Evan Pfeifer, 20, allegedly raped a woman on the west side of the Pentacrest in the early morning hours of Oct. 3, 2010. On Wednesday, the reported victim testified about the alleged incident, saying she was walking back to her room at Stanley Residence Hall when Pfeifer approached and eventually raped her.

On Thursday, Pfeifer’s attorney, Mark Brown, began to ask a witness — one of the reported victim’s friends — about the extent of his relationship with the accuser. The Daily Iowan does not publish information that could lead to the identification of reported victims of sexual assault.

Just as Brown appeared to be asking the witness whether he was “more than” friends with the alleged victim, assistant Johnson County prosecutor Anne Lahey objected. The two attorneys then approached 6th Judicial District Judge Mitchell Turner, who asked the jury to leave the courtroom.

Turner decided Brown could continue his line of questioning for the record, but the jury could not be present. The witness then testified he and the accuser had sex before, and three weeks after, the alleged incident.

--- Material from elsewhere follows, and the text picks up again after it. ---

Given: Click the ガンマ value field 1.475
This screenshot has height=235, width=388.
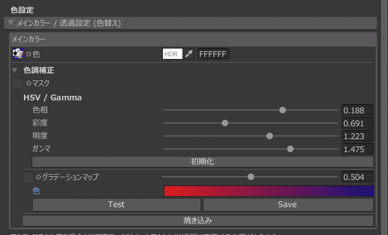Looking at the screenshot, I should coord(358,150).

Then, for fewer than 10 minutes, the two sides presented their views on the line of questioning. Lahey characterized it as “very improper,” and said Brown was trying to “back door” a previous judge’s ruling on questions regarding the accuser’s relationships.

Lahey argued Brown violated “rape shield laws,” which protect alleged sexual assault victims from having to testify about their sexual history.

But Brown said the revelation should have been presented to the jury so he could respond to testimony from other witnesses who said the alleged victim was traumatized, including one who said she “looked like she had just gotten hit by a bus.”

“The reason why I developed this line of questioning outside of the jury is the simple fact the prosecution reports for day and a half about the alleged witnesses’ emotional state,” Brown said. “… It just seems like fair information for the jury, because [the alleged victim] was so emotionally traumatized … but when, in fact, three weeks later is having a relation with this gentleman, and what I think is critical is that they’re not dating, not engaged, not romantically involved beyond consensual sex.”

But Turner told Brown “we’re simply going to have to agree to disagree” about whether the questioning violated the previous ruling and shield laws. Turner also asked Brown to warn him if a similar line of questioning would ever been used again.

“Mr. Brown if you get into those areas again, please alert the court before you come within a country mile of waving distance,” Turner said.

One legal expert said the shield laws exist because defense lawyers used to “put the woman on trial.”
“A lot of blame was thrown on the woman based on her dress or behavior, and enough people thought that excused what the man did,” said Michael Fenner, a law professor at Creighton University. “Eventually, we became enlightened enough to see that rape is rape, no matter what she is wearing, how she is behaving, or if she is a virgin or not.”

Both sides presented their final witnesses Thursday; the trial will reconvene at 10 a.m. today, when the attorneys will present their closing arguments before the case is handed to the jury. Pfeifer faces up to 10 years in prison if convicted.